● **Your goal**:
Leave every picture out, and retype all the remaining records exactly.

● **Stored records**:

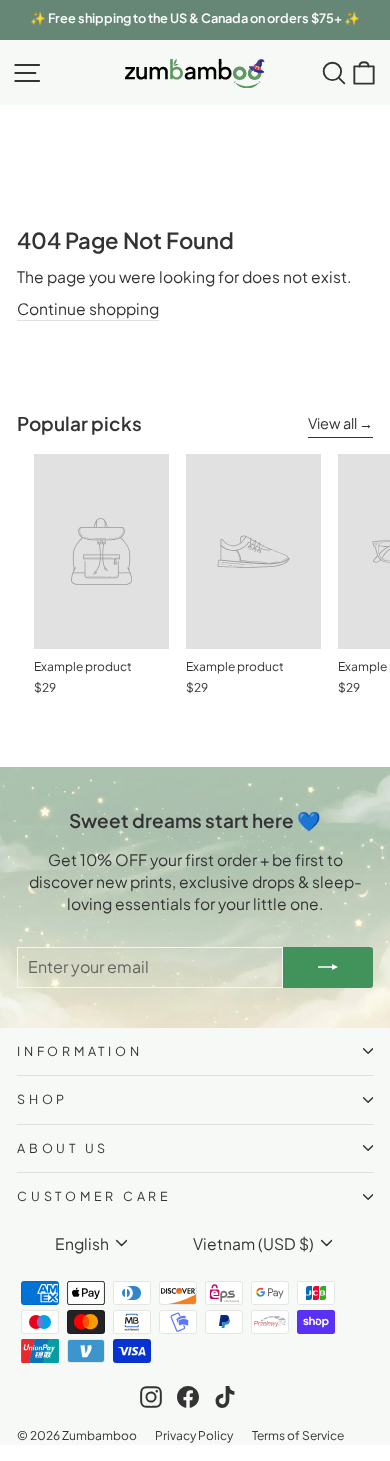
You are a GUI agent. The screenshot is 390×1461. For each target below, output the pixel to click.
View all (332, 423)
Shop (42, 1099)
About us (63, 1148)
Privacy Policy (194, 1435)
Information (79, 1051)
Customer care (94, 1196)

● **Answer to the exercise**:
You are a GUI agent. The screenshot is 390×1461. For each target below, output the pixel to click.
View all (332, 423)
Shop (42, 1099)
About us (63, 1148)
Privacy Policy (194, 1435)
Information (79, 1051)
Customer care (94, 1196)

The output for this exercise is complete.